# Lexicographically smallest and largest anagrams of a string containing another string as its substring

Given two strings S1 of size N and S2 of size M, the task is to find the lexicographically smallest and the largest anagrams of S1 such that it contains the string S2 as a substring.

Examples:

Input: S1 = “hheftaabzzdr”, S2 = “earth”
Output: abdearthfhzz, zzhfearthdba
Explanation:
The smallest anagram of the given string S1 with S2 as a substring is “abdearthfhzz”
The largest anagram of the given string S1 with s2 as a substring is “zzhfearthdba”

Input: S1 = “ethgakagmenpgs”, S2 = “geeks”
Output: aageeksgghmnpt, tpmnhgggeeksaa
Explanation:
The smallest anagram of the given string S1 with S2 as a substring is “aageeksgghmnpt”
The largest anagram of the given string S1 with S2 as a substring is “tpmnhgggeeksaa”

Naive Approach: The simplest approach is to find all possible anagrams of S1 and check if any of those anagrams contain S2 as a substring or not.

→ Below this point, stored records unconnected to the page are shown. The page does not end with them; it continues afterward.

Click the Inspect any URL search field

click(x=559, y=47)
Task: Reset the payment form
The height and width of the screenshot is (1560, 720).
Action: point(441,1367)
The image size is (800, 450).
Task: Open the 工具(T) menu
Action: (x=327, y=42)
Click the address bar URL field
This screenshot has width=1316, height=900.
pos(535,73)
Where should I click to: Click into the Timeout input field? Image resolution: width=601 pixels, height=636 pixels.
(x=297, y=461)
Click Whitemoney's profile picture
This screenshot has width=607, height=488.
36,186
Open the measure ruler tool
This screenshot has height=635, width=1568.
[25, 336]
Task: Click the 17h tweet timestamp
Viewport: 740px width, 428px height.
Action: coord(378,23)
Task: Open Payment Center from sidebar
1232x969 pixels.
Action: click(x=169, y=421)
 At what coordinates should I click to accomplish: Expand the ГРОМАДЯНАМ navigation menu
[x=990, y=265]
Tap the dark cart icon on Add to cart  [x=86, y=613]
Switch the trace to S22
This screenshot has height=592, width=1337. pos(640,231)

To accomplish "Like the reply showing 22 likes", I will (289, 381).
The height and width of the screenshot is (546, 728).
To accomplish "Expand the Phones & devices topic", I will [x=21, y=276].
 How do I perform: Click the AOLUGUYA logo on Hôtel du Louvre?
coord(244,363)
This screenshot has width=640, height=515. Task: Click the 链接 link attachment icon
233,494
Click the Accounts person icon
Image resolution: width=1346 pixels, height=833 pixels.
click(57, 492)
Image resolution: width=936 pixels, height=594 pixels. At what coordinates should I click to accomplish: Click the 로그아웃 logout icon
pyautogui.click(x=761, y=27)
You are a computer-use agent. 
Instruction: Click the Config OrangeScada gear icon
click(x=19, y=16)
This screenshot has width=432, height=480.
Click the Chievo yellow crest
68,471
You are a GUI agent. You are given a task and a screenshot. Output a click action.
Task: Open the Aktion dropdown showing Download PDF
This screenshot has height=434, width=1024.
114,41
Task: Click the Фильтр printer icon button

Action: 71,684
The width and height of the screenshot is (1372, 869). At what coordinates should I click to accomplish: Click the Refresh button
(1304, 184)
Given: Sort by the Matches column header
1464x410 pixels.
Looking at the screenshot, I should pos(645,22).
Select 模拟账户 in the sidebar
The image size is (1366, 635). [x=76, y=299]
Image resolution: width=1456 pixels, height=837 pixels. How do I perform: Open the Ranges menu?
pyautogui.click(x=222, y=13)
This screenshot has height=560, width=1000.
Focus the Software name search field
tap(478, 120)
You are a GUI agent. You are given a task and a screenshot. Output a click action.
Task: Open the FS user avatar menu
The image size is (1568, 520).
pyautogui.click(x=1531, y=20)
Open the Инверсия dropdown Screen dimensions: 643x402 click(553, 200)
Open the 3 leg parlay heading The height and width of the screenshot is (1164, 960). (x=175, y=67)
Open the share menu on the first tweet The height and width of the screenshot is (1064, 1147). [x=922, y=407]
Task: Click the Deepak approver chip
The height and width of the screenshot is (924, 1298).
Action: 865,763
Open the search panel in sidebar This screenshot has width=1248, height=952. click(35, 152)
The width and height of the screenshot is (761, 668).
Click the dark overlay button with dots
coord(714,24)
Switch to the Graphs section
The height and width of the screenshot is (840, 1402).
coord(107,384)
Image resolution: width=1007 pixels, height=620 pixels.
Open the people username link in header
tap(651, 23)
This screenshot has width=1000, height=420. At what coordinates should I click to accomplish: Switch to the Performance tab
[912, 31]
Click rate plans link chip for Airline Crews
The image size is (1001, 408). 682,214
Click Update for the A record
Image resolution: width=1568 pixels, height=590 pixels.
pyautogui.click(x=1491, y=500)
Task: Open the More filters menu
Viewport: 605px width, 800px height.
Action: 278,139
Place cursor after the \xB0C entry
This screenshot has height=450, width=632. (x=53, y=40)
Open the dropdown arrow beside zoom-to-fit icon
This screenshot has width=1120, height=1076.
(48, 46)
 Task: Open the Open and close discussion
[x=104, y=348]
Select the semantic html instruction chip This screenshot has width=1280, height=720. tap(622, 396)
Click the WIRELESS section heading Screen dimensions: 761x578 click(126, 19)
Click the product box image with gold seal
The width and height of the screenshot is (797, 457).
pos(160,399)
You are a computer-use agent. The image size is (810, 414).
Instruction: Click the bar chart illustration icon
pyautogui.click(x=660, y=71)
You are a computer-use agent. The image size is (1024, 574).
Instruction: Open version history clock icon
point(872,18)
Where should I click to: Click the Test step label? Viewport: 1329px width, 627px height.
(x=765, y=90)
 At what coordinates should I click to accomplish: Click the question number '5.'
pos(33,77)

If yes, then find the lexicographically smallest and the largest among them.

Time Complexity: O(N!)
Auxiliary Space: O(N)

Efficient Approach: The idea is to first generate the lexicographically smallest anagram character by character and then find the lexicographically largest anagram by reversing the smallest anagram except for the substring which contains S2. Below are the steps:

1. Initialize a map M and store the frequency of each character present in S1
2. Maintain a Set S which stores the distinct characters present in S1.
3. Decrease the frequency of characters of S1 from M which are already present in S2.
4. Initialize an empty string res which will store the lexicographically largest anagram.
5. Iterate over the set S, if the first character of string S2 is encountered while traversing the set values, check if the second distinct character of S2 is greater than the current character of Set. If so, then add all the characters of S2 to res.
6. Otherwise, keep on iterating the Set and add the characters to res.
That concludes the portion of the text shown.